• _EXERCISE_: Send back the records exactly as written, with no images.

• _EXTRACTED ENTRIES_:
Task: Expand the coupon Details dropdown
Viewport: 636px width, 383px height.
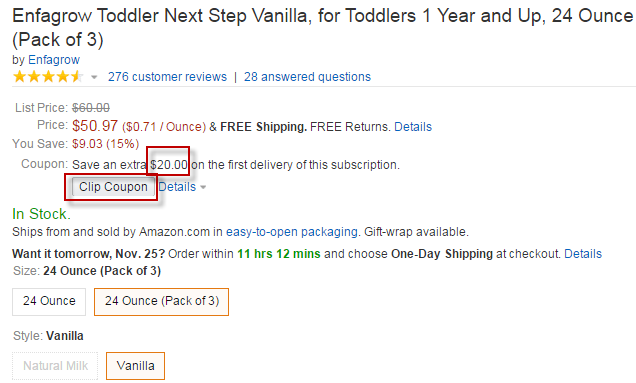Action: pos(177,187)
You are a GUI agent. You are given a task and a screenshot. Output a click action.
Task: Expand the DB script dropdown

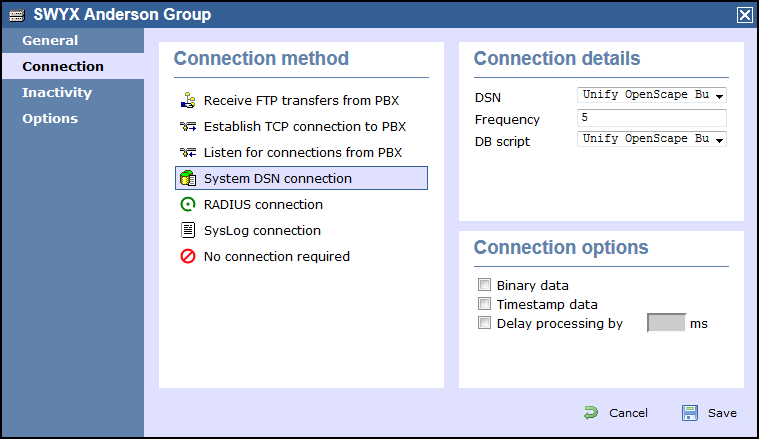[652, 139]
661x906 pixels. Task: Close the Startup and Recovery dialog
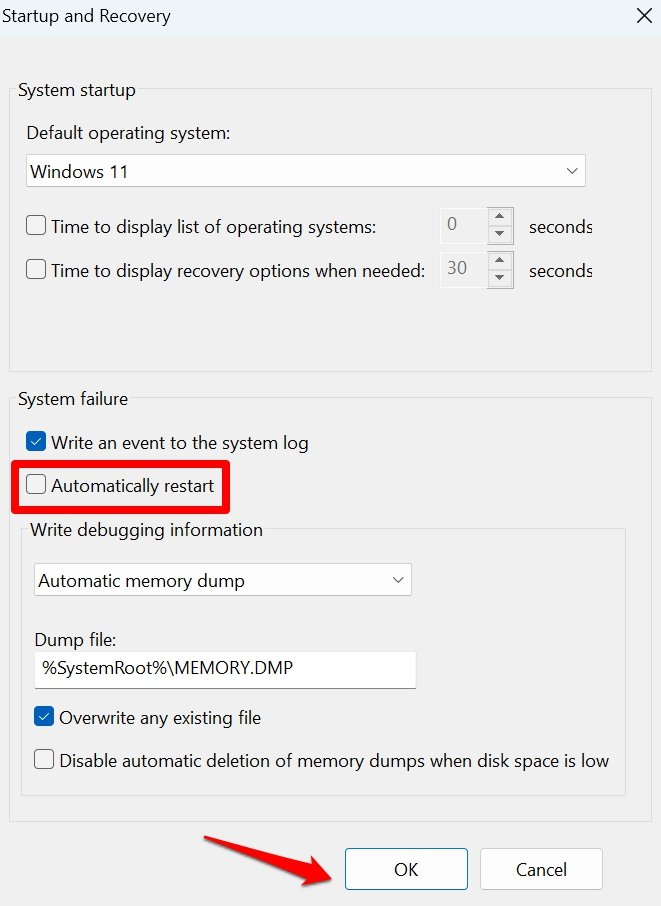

• _WRITTEN ANSWER_:
Task: Expand the coupon Details dropdown
Viewport: 636px width, 383px height.
Action: pos(177,187)
You are a GUI agent. You are given a task and a screenshot. Output a click action.
Task: Expand the DB script dropdown

[652, 139]
661x906 pixels. Task: Close the Startup and Recovery dialog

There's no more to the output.